Mystery of the Last Tsar began in 1991, when Victoria Lewis of Cymru Films traveled to the remote town of Ekaterinburg where the skeletal remains of the last tsar of Russia were believed to have been found in 1979. Lewis had previously viewed a tape, which had been smuggled out of Germany during the Soviet era, showing the excavated bones of Nicholas II and his family. “As soon as I saw the tape,” said Lewis, “I knew that I wanted to do this project.” The video showed the ex-KGB officer who had risked his life to locate the bones. “He looked directly into the camera and asked that someone tell the story.” A year of historic research only furthered her resolve to document the unraveling of a 75-year-old mystery.
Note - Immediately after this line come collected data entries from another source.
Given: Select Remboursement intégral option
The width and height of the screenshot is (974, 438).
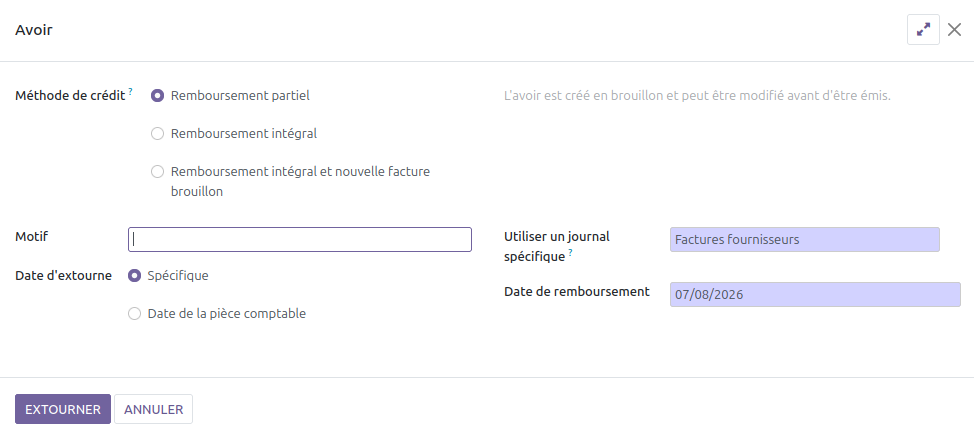Looking at the screenshot, I should [x=158, y=134].
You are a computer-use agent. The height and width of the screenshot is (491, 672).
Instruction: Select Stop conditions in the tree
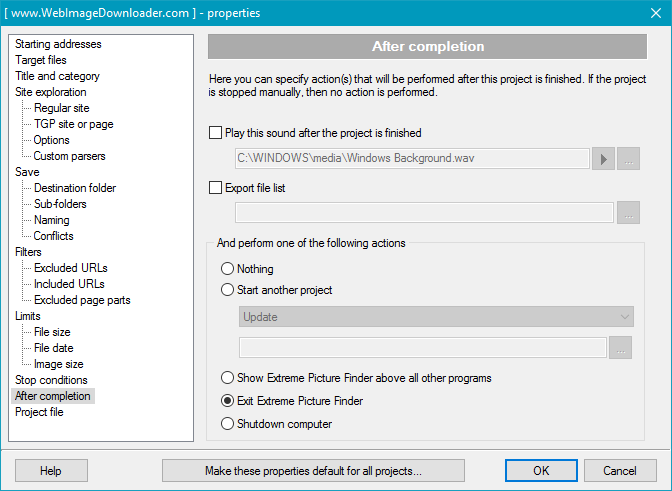pos(51,380)
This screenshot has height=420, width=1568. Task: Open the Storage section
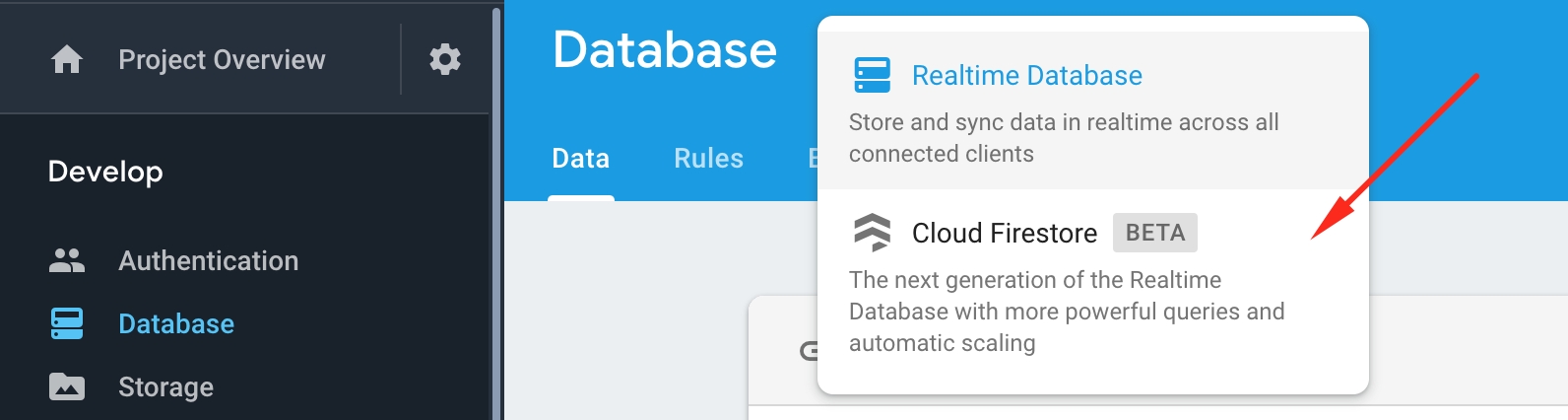[x=165, y=387]
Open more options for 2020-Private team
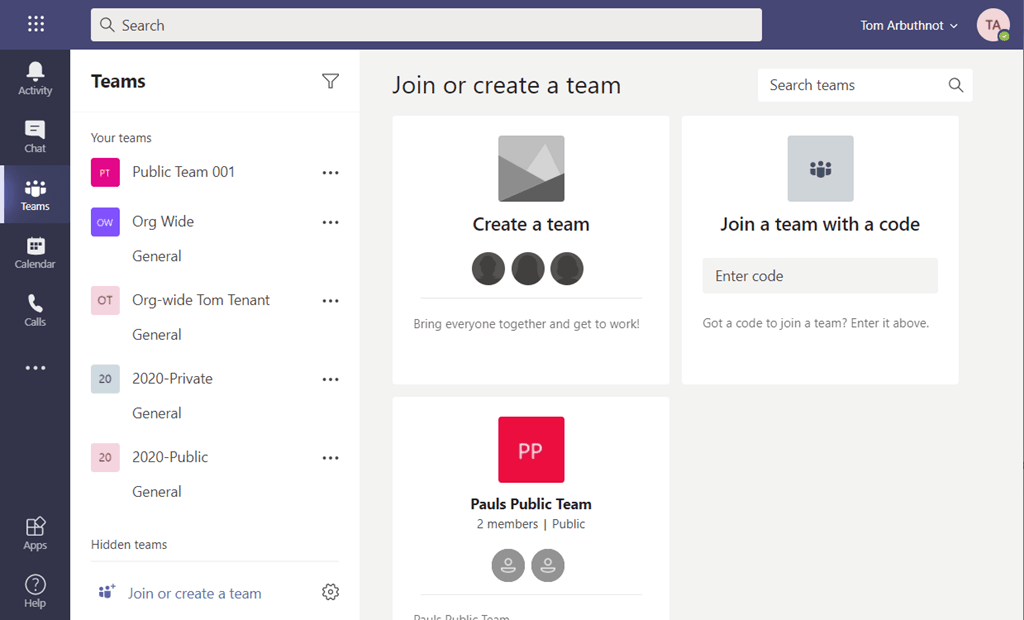 coord(330,379)
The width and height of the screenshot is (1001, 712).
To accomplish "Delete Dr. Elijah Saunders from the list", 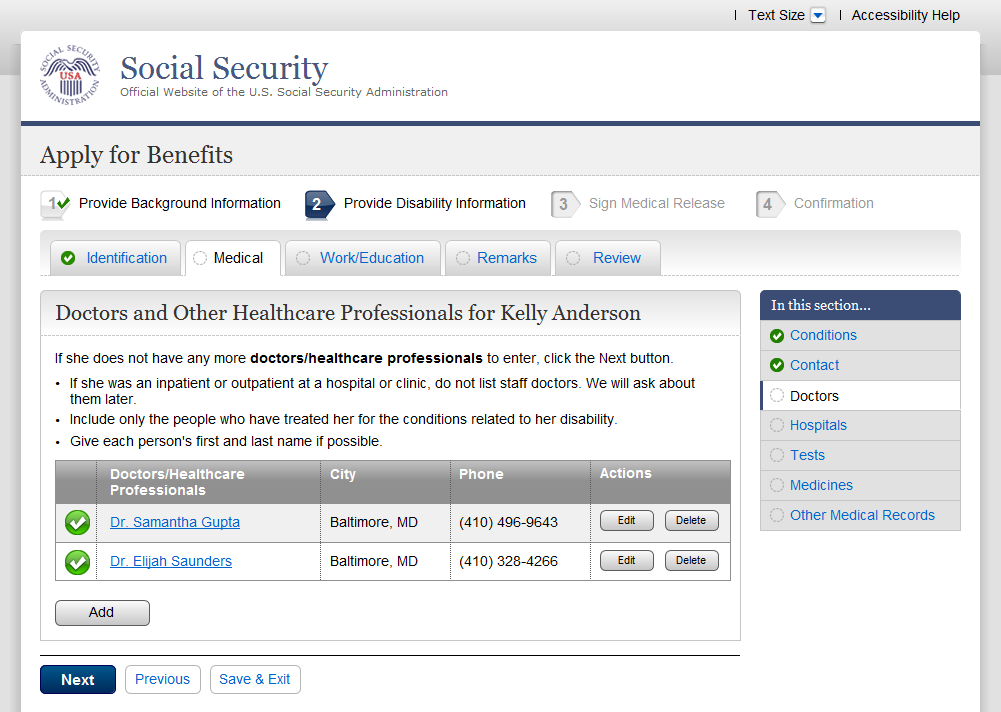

In the years since then, the collapse of the Soviet Union has unleashed a flood of new evidence indicating that the bones really are the remains of the Romanovs.

The investigative documentary. which is produced by Frank Simeone, includes interviews with DNA and forensic experts as well as rare archival footage of the last tsar and his family. Archivists, with access to the diaries of Yakov Yurovsky, who led the execution squad, also help to decipher the mysterious disappearance and brutal murders of the last imperial family.

 


The Mystery of the Last Tsar

Mystery of the Last Tsar was shot on 16mm film and is being cut in BAVC’s Avid Suite. Principal editors Eric Ladenburg and Gary Weinberg are now in their fourth month of editing and expect to be finished by March. Several TV venues have already expressed an interest in the film and Lewis also expects a theatrical and festival run for the 80-minute documentary.